Then the angel said to the women in reply, "Do not be afraid! I know that you are seeking Jesus the crucified.
He is not here, for he has been raised just as he said. Come and see the place where he lay. Then go quickly and tell his disciples, 'He has been raised from the dead, and he is going before you to Galilee; there you will see him.' Behold, I have told you."

Then they went away quickly from the tomb, fearful yet overjoyed, and ran to announce this to his disciples; And behold, Jesus met them on their way and greeted them. They approached, embraced his feet, and did him homage. Then Jesus said to them, "Do not be afraid. Go tell my brothers to go to Galilee, and there they will see me."
While they were going, some of the guard went into the city and told the chief priests all that had happened.
They assembled with the elders and took counsel; then they gave a large sum of money to the soldiers,telling them, "You are to say, 'His disciples came by night and stole him while we were asleep.'And if this gets to the ears of the governor, we will satisfy (him) and keep you out of trouble.
"The soldiers took the money and did as they were instructed. And this story has circulated among the Jews to the present (day).
The eleven disciples went to Galilee, to the mountain to which Jesus had ordered them.
When they saw him, they worshiped, but they doubted.
Then Jesus approached and said to them, "All power in heaven and on earth has been given to me. Go,therefore,and make disciples of all nations, baptizing them in the name of the Father, and of the Son, and of the holy Spirit, teaching them to observe all that I have commanded you. And behold, I am with you always, until the end of the age.



Personal Reflection



It's always a relief to do the Glorious Mysteries of the Rosary after doing the Sorrowful Mysteries. It's reliving Easter Sunday again and again. Jesus triumph's over death. He won. We won. Father Barron from Word On Fire sums it up best. Watch the video below. He explains it best.











Friday, November 5, 2010

Rosary Meditations: Friday's Sorrowful Mystery- The Agony in the Garden

From Luke Chapter 22


After withdrawing about a stone's throw from them and kneeling, he prayed, saying, "Father, if you are willing, take this cup away from me; still, not my will but yours be done."

    14 (And to strengthen him an angel from heaven appeared to him. He was in such agony and he prayed so fervently that his sweat became like drops of blood falling on the ground.)

Dataset excerpts:

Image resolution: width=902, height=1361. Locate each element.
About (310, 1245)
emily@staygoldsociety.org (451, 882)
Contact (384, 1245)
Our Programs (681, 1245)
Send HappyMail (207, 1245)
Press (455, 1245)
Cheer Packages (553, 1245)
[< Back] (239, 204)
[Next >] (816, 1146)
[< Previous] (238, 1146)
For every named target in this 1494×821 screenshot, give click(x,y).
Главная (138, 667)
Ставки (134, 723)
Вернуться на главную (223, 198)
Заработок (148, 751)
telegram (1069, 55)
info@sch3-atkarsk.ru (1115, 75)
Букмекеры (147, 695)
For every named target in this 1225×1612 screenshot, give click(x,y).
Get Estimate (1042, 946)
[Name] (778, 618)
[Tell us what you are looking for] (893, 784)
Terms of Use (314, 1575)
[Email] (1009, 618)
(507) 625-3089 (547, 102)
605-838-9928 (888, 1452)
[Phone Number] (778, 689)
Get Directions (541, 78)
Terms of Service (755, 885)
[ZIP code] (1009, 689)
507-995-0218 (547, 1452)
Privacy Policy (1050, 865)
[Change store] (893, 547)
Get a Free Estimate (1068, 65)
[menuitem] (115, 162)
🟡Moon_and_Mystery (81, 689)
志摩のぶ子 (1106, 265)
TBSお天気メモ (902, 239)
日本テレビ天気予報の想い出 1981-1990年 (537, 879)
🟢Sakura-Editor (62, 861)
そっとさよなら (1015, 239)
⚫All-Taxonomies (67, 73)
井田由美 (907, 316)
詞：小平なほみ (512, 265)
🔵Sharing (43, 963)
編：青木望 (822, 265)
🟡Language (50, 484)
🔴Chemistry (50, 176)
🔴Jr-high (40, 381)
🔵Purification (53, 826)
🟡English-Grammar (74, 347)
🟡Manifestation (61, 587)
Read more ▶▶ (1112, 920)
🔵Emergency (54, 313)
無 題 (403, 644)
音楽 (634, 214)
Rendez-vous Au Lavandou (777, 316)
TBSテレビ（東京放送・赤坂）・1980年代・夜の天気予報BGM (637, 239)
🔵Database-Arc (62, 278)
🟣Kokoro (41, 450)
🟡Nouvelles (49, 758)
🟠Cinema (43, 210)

Questions —
1: Quote the Rosary meditation text starting at "He is not here, for" and ending at "that had happened.".
2: In the Rosary meditation text, what are the names in which Jesus tells the disciples to baptize?
3: Please proceed with the Rosary meditation text, picking up after its final sentence.
None of these rows are needed for the work here.

Task results —
1:
He is not here, for he has been raised just as he said. Come and see the place where he lay. Then go quickly and tell his disciples, 'He has been raised from the dead, and he is going before you to Galilee; there you will see him.' Behold, I have told you."

Then they went away quickly from the tomb, fearful yet overjoyed, and ran to announce this to his disciples; And behold, Jesus met them on their way and greeted them. They approached, embraced his feet, and did him homage. Then Jesus said to them, "Do not be afraid. Go tell my brothers to go to Galilee, and there they will see me."
While they were going, some of the guard went into the city and told the chief priests all that had happened.

2: Father, Son, holy Spirit

3:
When he rose from prayer and returned to his disciples, he found them sleeping from grief.

 He said to them, "Why are you sleeping? Get up and pray that you may not undergo the test."






Personal Reflections.
Jesus knew His destiny. The hour had come. He knew His fate. Crucifixion was the most horrific way to die. The Romans would carry crosses and show them to the Jews as a threat. It would immediately get any dissenters in line because no one wanted to face the cross. Jesus, on the other hand knew exactly what He was facing. But because He loves us so much, He humbled Himself for our sake, so we could have everlasting life. 

I attempt to imagine what He was experiencing but instead, I shudder. I am a weak and wretched creature. When I'm upset and scared about the outcome of something, it is my small agony in the garden and I offer it up to Him. Imagine having those closest to you suddenly abandon you when you need them most. I feel despair at the thought of what Jesus went through for our sake. My small mind can't comprehend how we are worth so much to Him. I am so grateful even if I am unworthy. I wish I would never sin again but sadly I do. It makes His agony that much harder for me to bear. I feel somewhat like what Peter must have felt like when he denied Him three times. 

Yet, He still gave Peter the keys to the kingdom and let him run His Church. That's how great our God is. He takes our failings, redeems us and helps us participate in His glory. 

Personal Prayer
Lord, I am so weak and have fallen a sleep at the garden. Help increase my courage and loyalty so I may accompany you in whatever you ask of me. And when I'm in my own agony give me the graces to endure and carry through.